29 października 2015 10:17
Kopenhaga - kraina koni 9 km od centrum stolicy

Jak wiadomo Dania to kraina koni, a sport jeździecki jak i hodowla stoją na bardzo wysokim poziomie. Na pewno i jedno i drugie bierze się z powszechnej dostępności do koni, stajni, szkółek. Będąc w Kopenhadze u Juliany wybrałyśmy się na przejażdżkę rowerową w okolice lotniska Kastrup na wyspie Amager - to takie przedmieścia Kopenhagi.
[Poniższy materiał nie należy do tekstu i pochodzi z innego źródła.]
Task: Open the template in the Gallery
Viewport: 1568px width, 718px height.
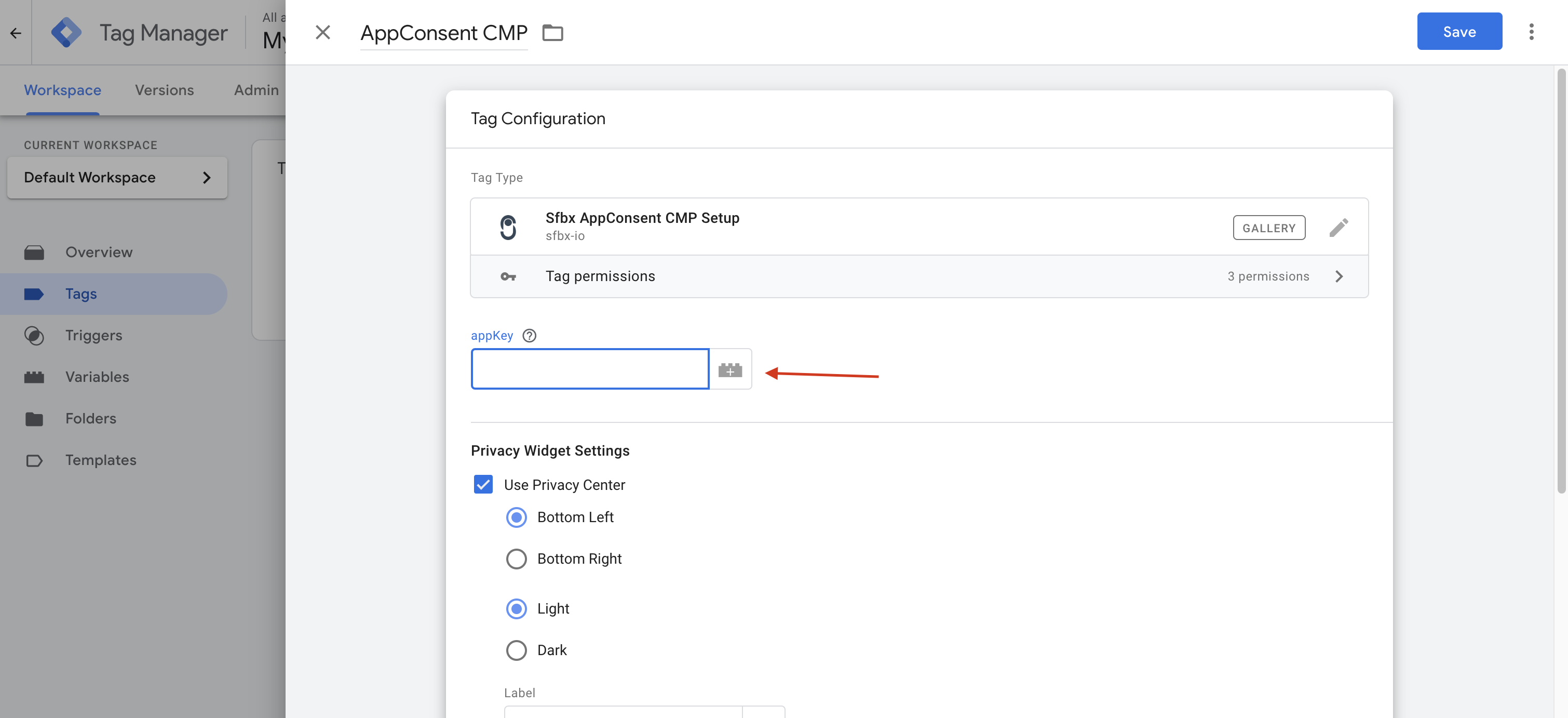Action: tap(1268, 228)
Po około pół godzinie jazdy rowerem nagle miasto przeistacza się w pola, pastwiska, domki kryte strzechą i ogólnie idylla wiejsko-końska z wszędobylskim zapachem sianokiszonki na czele. Widać tę idyllę jak się podchodzi do lądowania na lotnisku.
















Polskie akcenty:

Traktor Ursus



oraz polski koń (chodzi w zaprzęgach)




Na hali obowiązuje zbieranie kup. Przypomina o tym sympatyczny rysunek i wierszyk.

"Zanim otworzysz bramę
wszystkie kupy mają być pozbierane"




Można znaleźć pensjonat już za ok 1800 koron (950 zł), z tym że dodatkowo żeby korzystać z hali dochodzi opłata za korzystanie z hali ok 250 miesięcznie - trzeba mieć pokwitowanie wpłaty a lista osób z opłaconą halą wisi na ścianie.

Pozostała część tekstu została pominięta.